Nature 493, 7434 doi: 10.1038/nature11647

ミトコンドリアDNA(mtDNA)の変異はヒトの重篤な疾患と関連し、卵の細胞質を通じて母性遺伝する。本研究では、紡錘体移植(spindle transfer;ST、紡錘体–染色体複合体移植とも呼ばれる)によってヒト卵母細胞のmtDNAを置換することの実現可能性について検討した。
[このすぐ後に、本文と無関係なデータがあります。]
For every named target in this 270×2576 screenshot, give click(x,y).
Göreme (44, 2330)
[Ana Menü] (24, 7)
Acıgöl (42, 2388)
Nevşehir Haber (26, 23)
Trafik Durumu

研究用に提供された106個のヒト卵母細胞のうち、65個で相互にSTを行い、33個を対照群とした。STを行った卵母細胞の受精率(73%)は対照群の受精率(75%)と同程度であったが、ST受精卵のうちかなりの割合(52%)が、前核の数の異常によって診断される異常受精を示した。正常に受精したST受精卵において、胚盤胞までの発生率(62%)と胚性幹細胞の樹立率(38%)はそれぞれ対照群のものと同程度だった。ST受精卵に由来するすべての胚性幹細胞株は、正倍数性の正常な核型を示し、ドナーのmtDNAのみを含んでいた。このように、ヒト卵母細胞でmtDNAを効率的に置換することは可能である。ST卵母細胞の中には異常受精を示すものもあったが、ほかの胚は対照群と同様に胚盤胞へ発生可能で、胚性幹細胞を作り出すことができた。